Repeat the rows word for word from their first line through the line that contains "Task: Click on", including both of those lines.

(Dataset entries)
■ ■ ■ ■
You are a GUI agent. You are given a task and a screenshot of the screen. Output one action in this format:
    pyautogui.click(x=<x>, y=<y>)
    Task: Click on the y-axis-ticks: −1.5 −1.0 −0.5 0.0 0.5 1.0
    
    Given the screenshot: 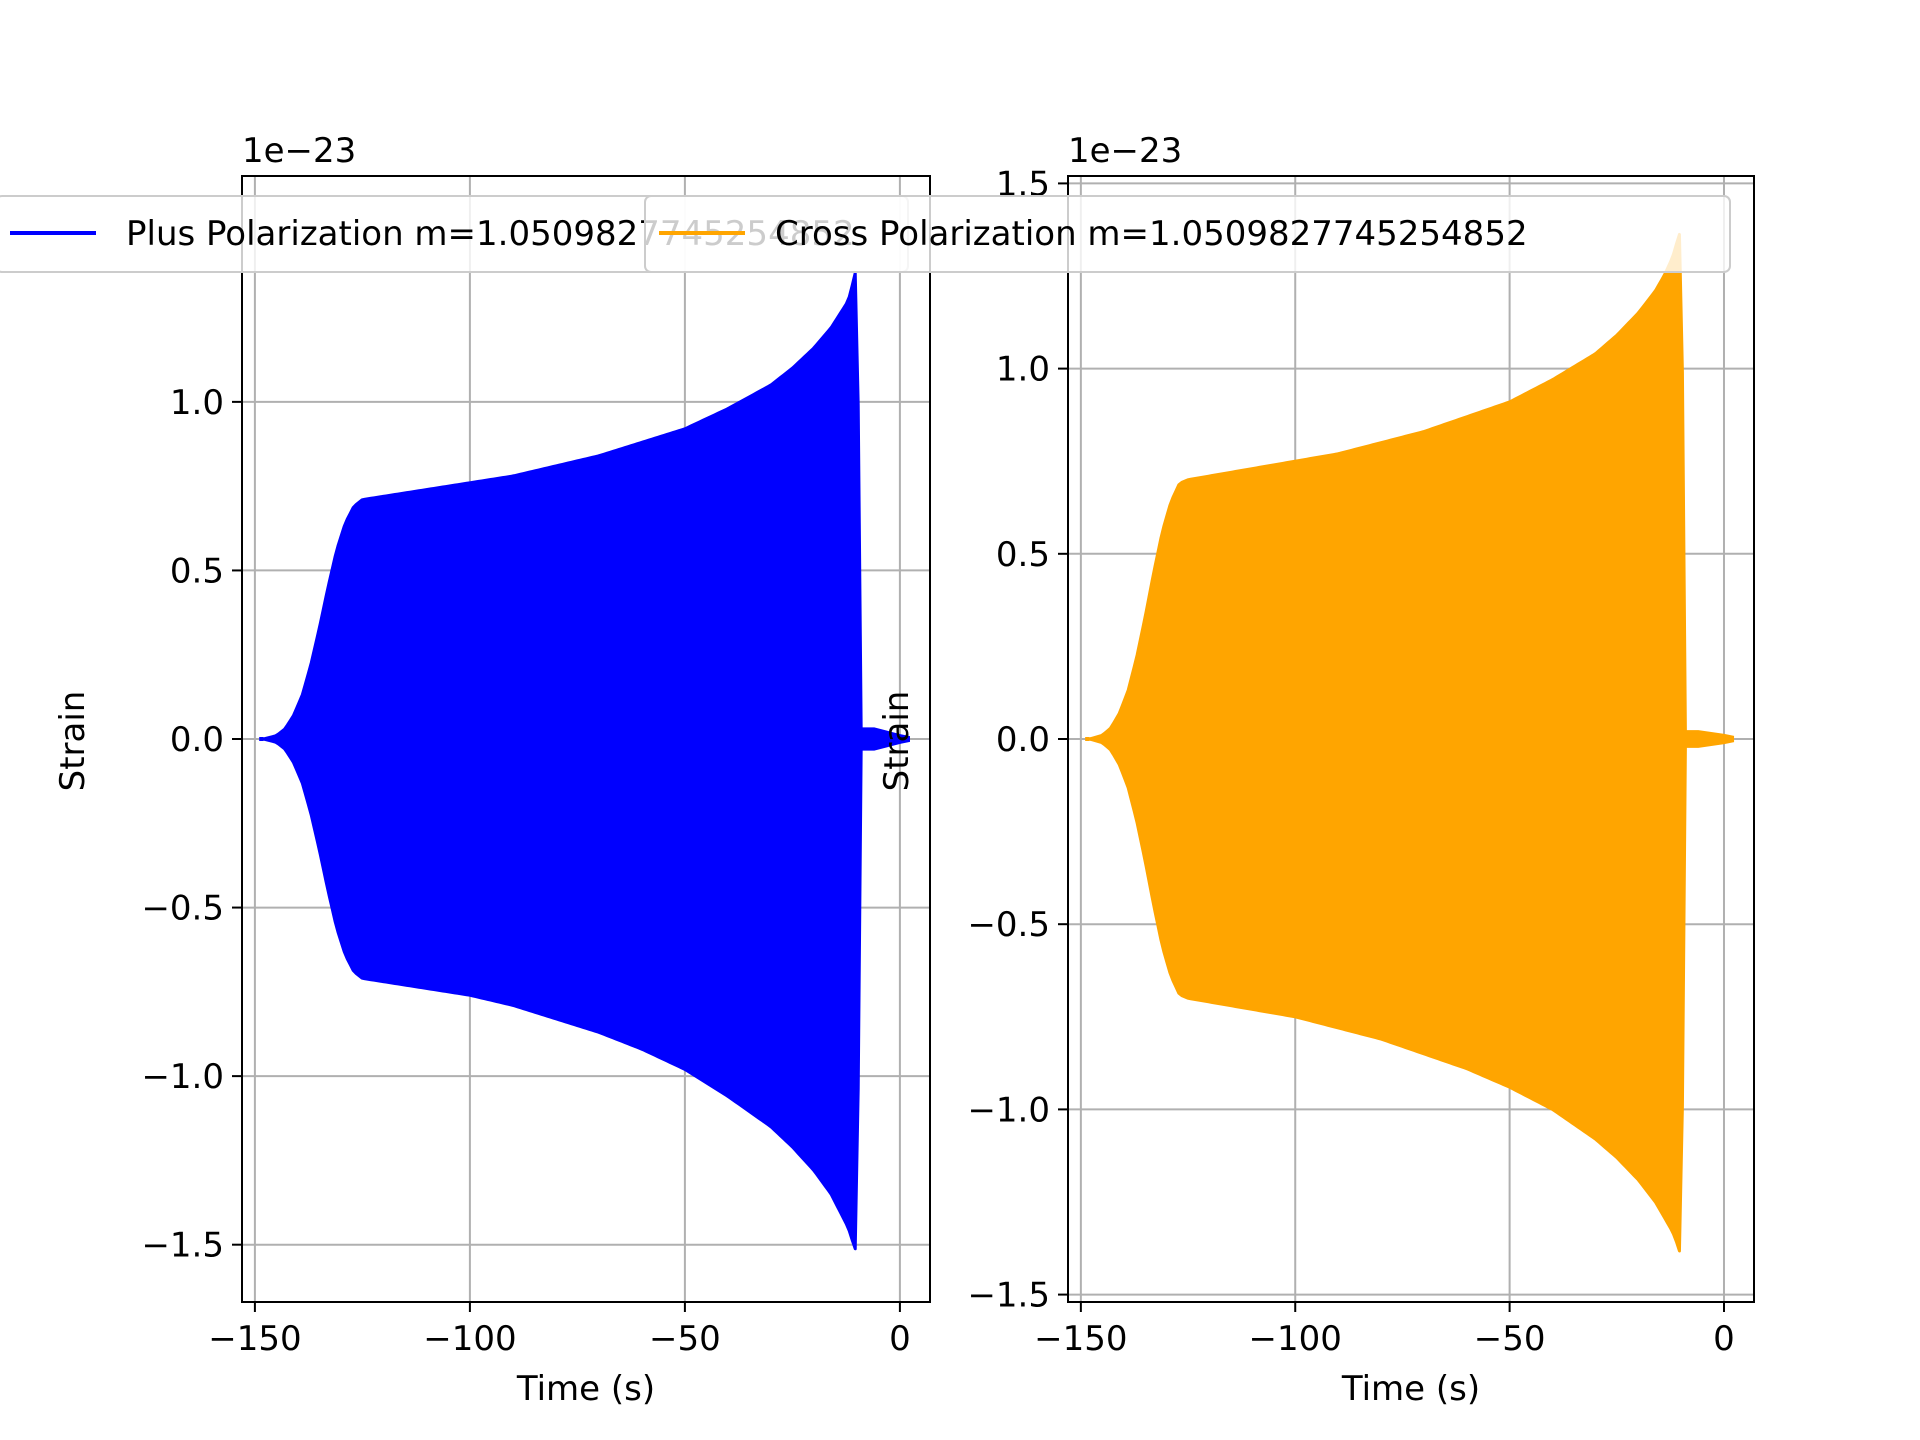 What is the action you would take?
    pyautogui.click(x=192, y=824)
■ ■ ■ ■
Finished exercise:
You are a GUI agent. You are given a task and a screenshot of the screen. Output one action in this format:
    pyautogui.click(x=<x>, y=<y>)
    Task: Click on the y-axis-ticks: −1.5 −1.0 −0.5 0.0 0.5 1.0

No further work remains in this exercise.